À cette fin, les auteurs ont développé un cadre pour relier les scénarios d'atténuation du changement climatique et l'évaluation des risques financiers de manière circulaire, démontrant l'interaction entre le rôle du système financier et le moment de l'introduction de la politique climatique. Les IAM génèrent des ensembles de scénarios d'atténuation du changement climatique, qui sont ensuite utilisés par le CFR pour modéliser la manière dont les investisseurs évaluent le risque financier des entreprises à forte et faible intensité de carbone le long des trajectoires de l'IAM. Les trajectoires résultantes des coûts de financement des entreprises à faibles et fortes émissions de carbone sont transmises aux IAM pour mettre à jour les scénarios d'atténuation respectifs, boucler la boucle entre l'IAM et le CFR.
En conditionnant les décisions d'investissement à la crédibilité des scénarios de politique climatique, l'étude examine comment le rôle du système financier en tant que facilitateur ou entravant peut inverser l'ordre des coûts et des avantages des politiques d'atténuation du changement climatique, qui sont actuellement faussées par la non-prise en compte du système financier.
En ce qui concerne la mise en œuvre de politiques fiscales telles que la tarification du carbone et la suppression progressive des subventions aux combustibles fossiles, ou la mise en place de financements pour des projets d'énergies renouvelables, négliger le rôle de la finance implique qu'un calendrier prévisionnel des prix du carbone pourrait manquer l'objectif d'émissions car le scénario d'atténuation n'implique pas nécessairement une perception du risque par le système financier qui conduit à la réallocation des investissements assumée par le scénario. Ainsi, le cadre pourrait aider la communauté du GIEC à réviser leurs projections de prix du carbone obtenues à partir des modèles d'atténuation du changement climatique pour les rendre plus cohérentes avec le rôle que joue le système financier.
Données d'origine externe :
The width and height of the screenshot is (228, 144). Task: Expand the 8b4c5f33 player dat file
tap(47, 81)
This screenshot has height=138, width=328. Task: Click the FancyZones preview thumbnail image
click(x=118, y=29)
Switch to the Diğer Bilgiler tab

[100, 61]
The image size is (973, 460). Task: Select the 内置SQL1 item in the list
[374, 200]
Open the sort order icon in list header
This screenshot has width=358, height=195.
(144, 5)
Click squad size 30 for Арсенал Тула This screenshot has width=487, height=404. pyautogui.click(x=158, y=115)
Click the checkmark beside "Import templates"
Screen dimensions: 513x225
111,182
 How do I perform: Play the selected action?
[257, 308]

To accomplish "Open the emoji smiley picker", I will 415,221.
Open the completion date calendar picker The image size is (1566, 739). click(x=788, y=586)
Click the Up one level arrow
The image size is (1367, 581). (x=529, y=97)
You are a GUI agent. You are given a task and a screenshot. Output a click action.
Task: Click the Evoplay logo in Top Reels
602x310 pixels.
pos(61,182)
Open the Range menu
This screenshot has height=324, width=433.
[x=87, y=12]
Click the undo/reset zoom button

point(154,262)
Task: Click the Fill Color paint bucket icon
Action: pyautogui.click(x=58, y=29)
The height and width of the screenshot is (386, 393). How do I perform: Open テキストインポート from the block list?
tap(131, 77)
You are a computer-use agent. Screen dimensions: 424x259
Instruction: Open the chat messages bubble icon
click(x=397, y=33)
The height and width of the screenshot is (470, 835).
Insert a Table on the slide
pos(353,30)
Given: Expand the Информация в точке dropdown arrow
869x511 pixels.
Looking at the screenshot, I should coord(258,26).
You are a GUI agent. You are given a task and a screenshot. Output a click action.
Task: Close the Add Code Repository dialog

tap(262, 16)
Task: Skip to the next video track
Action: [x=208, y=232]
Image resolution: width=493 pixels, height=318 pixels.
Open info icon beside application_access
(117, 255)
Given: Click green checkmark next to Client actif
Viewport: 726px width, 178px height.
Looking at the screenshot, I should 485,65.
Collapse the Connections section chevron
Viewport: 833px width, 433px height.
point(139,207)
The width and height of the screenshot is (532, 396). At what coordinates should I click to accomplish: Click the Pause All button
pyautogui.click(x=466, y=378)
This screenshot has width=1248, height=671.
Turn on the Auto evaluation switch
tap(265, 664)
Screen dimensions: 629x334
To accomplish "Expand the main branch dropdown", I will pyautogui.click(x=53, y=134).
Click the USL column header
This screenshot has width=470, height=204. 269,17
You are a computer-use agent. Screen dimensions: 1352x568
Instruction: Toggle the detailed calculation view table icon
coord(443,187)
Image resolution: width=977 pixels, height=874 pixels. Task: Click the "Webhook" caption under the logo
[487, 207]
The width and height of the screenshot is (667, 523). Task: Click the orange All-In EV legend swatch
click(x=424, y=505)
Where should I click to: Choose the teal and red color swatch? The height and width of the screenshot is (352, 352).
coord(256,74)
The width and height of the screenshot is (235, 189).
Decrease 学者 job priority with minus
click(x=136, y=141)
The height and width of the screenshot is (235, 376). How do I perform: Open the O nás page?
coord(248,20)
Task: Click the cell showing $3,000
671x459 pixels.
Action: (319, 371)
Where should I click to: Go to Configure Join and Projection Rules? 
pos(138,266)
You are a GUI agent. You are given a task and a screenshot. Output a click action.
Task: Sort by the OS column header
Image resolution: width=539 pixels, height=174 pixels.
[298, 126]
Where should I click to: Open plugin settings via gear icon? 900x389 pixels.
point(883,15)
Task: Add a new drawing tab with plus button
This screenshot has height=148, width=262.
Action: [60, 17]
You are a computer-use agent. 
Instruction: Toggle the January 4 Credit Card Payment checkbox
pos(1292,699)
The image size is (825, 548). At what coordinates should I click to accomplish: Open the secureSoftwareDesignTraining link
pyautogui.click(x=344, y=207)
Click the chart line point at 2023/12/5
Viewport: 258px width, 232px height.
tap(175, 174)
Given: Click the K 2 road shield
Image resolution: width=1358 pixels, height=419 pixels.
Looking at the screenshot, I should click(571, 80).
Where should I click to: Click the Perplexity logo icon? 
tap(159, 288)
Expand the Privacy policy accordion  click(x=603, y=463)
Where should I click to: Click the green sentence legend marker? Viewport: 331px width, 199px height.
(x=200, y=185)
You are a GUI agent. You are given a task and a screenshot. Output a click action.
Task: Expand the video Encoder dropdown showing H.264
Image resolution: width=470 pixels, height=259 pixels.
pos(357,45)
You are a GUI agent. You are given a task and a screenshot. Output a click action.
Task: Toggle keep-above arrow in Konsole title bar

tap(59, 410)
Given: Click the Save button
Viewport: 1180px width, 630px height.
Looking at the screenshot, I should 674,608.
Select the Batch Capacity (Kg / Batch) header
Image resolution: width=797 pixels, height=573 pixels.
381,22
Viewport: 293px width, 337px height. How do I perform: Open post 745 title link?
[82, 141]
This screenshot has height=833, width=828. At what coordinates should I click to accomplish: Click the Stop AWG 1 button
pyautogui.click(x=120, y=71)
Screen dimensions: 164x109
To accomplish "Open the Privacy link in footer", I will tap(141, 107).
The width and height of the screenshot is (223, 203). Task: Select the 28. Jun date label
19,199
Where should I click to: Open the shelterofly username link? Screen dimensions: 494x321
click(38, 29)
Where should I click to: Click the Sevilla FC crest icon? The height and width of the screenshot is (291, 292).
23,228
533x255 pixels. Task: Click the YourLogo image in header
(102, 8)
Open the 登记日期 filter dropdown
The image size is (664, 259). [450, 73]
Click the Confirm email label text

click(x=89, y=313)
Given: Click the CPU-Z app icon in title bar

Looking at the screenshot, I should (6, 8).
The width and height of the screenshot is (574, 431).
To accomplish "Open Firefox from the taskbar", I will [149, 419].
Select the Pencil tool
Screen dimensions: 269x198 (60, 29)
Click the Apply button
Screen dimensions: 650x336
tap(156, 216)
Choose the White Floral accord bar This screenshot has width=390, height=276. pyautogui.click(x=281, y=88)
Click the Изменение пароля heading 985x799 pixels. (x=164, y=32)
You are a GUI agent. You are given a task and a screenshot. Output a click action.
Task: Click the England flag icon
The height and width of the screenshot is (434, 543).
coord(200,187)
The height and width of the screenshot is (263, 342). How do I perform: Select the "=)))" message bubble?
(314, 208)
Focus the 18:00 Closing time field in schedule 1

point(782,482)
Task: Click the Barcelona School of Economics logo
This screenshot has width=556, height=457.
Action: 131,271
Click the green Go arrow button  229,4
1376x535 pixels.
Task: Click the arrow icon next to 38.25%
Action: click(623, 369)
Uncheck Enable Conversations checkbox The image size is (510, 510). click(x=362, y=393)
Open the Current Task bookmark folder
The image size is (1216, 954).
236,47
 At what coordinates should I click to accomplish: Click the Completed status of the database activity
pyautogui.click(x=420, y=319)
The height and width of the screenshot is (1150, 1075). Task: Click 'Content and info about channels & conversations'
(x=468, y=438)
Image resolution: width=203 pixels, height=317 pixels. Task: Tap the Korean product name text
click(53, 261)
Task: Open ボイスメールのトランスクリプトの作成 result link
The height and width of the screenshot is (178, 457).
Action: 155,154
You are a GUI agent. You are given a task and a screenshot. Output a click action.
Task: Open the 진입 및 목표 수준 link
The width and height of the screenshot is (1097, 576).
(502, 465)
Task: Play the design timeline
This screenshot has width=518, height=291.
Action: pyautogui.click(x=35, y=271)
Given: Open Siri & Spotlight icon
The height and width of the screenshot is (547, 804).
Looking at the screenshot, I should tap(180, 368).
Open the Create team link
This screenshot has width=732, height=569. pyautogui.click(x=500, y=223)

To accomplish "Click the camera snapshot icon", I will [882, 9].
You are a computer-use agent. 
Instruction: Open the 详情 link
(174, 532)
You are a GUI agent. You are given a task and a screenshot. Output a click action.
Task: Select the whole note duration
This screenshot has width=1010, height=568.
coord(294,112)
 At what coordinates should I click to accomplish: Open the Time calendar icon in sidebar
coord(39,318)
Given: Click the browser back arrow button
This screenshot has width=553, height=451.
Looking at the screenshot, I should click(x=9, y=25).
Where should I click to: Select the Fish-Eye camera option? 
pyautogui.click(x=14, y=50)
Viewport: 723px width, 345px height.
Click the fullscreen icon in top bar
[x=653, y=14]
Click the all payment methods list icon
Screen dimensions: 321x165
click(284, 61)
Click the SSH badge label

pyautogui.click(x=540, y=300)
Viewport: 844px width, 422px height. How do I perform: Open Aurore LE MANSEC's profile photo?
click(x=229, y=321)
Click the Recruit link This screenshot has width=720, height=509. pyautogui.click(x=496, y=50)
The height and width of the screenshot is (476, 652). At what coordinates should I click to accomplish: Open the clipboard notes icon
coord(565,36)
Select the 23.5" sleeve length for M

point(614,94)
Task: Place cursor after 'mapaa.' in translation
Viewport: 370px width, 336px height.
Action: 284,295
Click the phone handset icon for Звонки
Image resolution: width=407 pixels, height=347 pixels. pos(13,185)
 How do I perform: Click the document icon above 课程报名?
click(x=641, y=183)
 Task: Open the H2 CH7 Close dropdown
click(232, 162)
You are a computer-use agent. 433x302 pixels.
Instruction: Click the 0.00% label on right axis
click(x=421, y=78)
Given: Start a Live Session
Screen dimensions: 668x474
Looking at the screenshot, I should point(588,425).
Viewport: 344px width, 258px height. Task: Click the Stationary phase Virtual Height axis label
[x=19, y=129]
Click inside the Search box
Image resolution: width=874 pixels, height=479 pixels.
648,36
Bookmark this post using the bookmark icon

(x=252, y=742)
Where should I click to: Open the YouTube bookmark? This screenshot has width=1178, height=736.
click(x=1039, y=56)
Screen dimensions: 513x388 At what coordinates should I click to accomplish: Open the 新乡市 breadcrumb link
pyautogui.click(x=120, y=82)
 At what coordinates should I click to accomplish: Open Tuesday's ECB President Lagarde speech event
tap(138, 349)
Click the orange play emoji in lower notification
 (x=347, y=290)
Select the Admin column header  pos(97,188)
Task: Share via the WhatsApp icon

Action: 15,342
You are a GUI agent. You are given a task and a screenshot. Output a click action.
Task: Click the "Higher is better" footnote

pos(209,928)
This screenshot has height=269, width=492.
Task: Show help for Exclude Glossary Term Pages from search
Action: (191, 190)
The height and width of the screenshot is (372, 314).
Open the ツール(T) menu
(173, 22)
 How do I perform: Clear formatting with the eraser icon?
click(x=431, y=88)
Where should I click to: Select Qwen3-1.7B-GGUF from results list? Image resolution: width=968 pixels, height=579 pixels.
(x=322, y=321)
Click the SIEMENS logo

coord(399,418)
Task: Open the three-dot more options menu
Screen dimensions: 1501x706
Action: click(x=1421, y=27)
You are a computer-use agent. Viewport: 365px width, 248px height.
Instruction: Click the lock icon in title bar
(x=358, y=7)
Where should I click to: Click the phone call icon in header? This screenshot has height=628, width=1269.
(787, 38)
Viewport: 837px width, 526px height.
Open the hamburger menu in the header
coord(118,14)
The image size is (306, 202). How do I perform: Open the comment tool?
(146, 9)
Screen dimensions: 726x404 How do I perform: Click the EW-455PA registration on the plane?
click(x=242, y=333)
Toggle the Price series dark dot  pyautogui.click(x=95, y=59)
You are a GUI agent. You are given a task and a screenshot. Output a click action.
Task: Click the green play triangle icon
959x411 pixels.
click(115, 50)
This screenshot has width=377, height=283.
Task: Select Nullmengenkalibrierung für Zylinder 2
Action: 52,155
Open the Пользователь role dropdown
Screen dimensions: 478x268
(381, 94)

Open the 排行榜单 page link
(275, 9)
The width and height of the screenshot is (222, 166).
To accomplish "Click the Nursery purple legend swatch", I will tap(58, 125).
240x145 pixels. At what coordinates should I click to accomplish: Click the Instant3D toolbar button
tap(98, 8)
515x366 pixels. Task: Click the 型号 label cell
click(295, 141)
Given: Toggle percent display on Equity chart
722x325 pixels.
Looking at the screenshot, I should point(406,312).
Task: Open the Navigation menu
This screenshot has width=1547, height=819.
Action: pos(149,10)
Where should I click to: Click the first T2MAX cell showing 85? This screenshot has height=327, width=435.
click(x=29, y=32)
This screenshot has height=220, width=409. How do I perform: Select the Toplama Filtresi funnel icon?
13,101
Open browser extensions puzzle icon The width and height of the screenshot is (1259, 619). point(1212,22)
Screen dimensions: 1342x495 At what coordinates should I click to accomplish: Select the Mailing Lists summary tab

« Notre cadre pourrait aider les autorités financières à encourager les investisseurs à évaluer le risque financier lié au climat. Les nouveaux scénarios IAM-CFR limiteraient la sous-estimation du risque financier dans les exercices de test de résistance climatique. La prise en compte du rôle du système financier a également des implications pour les critères utilisés par les banques centrales pour identifier les actifs éligibles dans leurs cadres de garanties et programmes d'achat, " conclut Irene Monasterolo de l'Université d'économie et de commerce de Vienne et chercheur invité à l'IIASA Energy, Climat, et le programme Environnement. "En outre, nos résultats mettent en lumière l'importance pour les autorités financières de surveiller et d'apprivoiser l'éventuel aléa moral du système financier dans la dynamique de la transition bas carbone."